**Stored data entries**
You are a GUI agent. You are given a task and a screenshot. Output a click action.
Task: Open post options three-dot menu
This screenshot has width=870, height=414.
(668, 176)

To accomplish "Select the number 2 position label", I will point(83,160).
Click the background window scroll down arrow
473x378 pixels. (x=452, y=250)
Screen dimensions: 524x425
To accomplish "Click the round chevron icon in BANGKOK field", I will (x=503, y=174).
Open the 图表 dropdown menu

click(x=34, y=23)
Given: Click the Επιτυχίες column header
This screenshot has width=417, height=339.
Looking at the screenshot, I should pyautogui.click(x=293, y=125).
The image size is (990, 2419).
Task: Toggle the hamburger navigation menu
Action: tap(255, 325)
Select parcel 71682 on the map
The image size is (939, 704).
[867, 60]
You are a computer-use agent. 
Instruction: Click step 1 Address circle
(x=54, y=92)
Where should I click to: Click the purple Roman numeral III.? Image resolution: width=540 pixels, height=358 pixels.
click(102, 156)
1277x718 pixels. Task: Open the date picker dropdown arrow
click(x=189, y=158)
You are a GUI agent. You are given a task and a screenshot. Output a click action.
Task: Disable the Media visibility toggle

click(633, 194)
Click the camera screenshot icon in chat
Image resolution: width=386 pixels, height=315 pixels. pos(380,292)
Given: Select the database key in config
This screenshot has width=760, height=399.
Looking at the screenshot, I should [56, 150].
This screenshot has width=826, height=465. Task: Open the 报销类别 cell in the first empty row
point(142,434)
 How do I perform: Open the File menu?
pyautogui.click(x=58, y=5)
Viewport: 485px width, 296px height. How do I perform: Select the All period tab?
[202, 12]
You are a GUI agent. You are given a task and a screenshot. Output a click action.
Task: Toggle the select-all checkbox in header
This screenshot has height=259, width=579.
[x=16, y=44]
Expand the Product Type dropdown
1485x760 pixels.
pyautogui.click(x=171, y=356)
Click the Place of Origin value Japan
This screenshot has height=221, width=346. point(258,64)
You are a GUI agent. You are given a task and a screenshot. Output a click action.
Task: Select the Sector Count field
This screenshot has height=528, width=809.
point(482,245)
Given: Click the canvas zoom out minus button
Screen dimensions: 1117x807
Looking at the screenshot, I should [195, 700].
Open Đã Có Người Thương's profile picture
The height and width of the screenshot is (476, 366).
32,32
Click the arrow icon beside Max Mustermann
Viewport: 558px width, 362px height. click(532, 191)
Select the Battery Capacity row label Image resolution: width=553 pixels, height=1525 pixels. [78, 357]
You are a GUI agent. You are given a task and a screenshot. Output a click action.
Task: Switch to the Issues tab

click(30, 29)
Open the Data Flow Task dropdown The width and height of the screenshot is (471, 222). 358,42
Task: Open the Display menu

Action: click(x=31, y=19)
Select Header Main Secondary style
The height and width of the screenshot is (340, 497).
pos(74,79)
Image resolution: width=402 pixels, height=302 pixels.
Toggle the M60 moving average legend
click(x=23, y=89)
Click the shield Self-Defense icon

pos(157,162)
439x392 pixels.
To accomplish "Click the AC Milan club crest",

**PROBLEM TO SOLVE**
Could the data above be set down exactly, in full?

**ANSWER SPACE**
You are a GUI agent. You are given a task and a screenshot. Output a click action.
Task: Open post options three-dot menu
This screenshot has width=870, height=414.
(668, 176)

To accomplish "Select the number 2 position label", I will point(83,160).
Click the background window scroll down arrow
473x378 pixels. (x=452, y=250)
Screen dimensions: 524x425
To accomplish "Click the round chevron icon in BANGKOK field", I will (x=503, y=174).
Open the 图表 dropdown menu

click(x=34, y=23)
Given: Click the Επιτυχίες column header
This screenshot has width=417, height=339.
Looking at the screenshot, I should pyautogui.click(x=293, y=125).
The image size is (990, 2419).
Task: Toggle the hamburger navigation menu
Action: tap(255, 325)
Select parcel 71682 on the map
The image size is (939, 704).
[867, 60]
You are a computer-use agent. 
Instruction: Click step 1 Address circle
(x=54, y=92)
Where should I click to: Click the purple Roman numeral III.? Image resolution: width=540 pixels, height=358 pixels.
click(102, 156)
1277x718 pixels. Task: Open the date picker dropdown arrow
click(x=189, y=158)
You are a GUI agent. You are given a task and a screenshot. Output a click action.
Task: Disable the Media visibility toggle

click(633, 194)
Click the camera screenshot icon in chat
Image resolution: width=386 pixels, height=315 pixels. pos(380,292)
Given: Select the database key in config
This screenshot has width=760, height=399.
Looking at the screenshot, I should [56, 150].
This screenshot has width=826, height=465. Task: Open the 报销类别 cell in the first empty row
point(142,434)
 How do I perform: Open the File menu?
pyautogui.click(x=58, y=5)
Viewport: 485px width, 296px height. How do I perform: Select the All period tab?
[202, 12]
You are a GUI agent. You are given a task and a screenshot. Output a click action.
Task: Toggle the select-all checkbox in header
This screenshot has height=259, width=579.
[x=16, y=44]
Expand the Product Type dropdown
1485x760 pixels.
pyautogui.click(x=171, y=356)
Click the Place of Origin value Japan
This screenshot has height=221, width=346. point(258,64)
You are a GUI agent. You are given a task and a screenshot. Output a click action.
Task: Select the Sector Count field
This screenshot has height=528, width=809.
point(482,245)
Given: Click the canvas zoom out minus button
Screen dimensions: 1117x807
Looking at the screenshot, I should [195, 700].
Open Đã Có Người Thương's profile picture
The height and width of the screenshot is (476, 366).
32,32
Click the arrow icon beside Max Mustermann
Viewport: 558px width, 362px height. click(532, 191)
Select the Battery Capacity row label Image resolution: width=553 pixels, height=1525 pixels. [78, 357]
You are a GUI agent. You are given a task and a screenshot. Output a click action.
Task: Switch to the Issues tab

click(30, 29)
Open the Data Flow Task dropdown The width and height of the screenshot is (471, 222). 358,42
Task: Open the Display menu

Action: click(x=31, y=19)
Select Header Main Secondary style
The height and width of the screenshot is (340, 497).
pos(74,79)
Image resolution: width=402 pixels, height=302 pixels.
Toggle the M60 moving average legend
click(x=23, y=89)
Click the shield Self-Defense icon

pos(157,162)
439x392 pixels.
To accomplish "Click the AC Milan club crest",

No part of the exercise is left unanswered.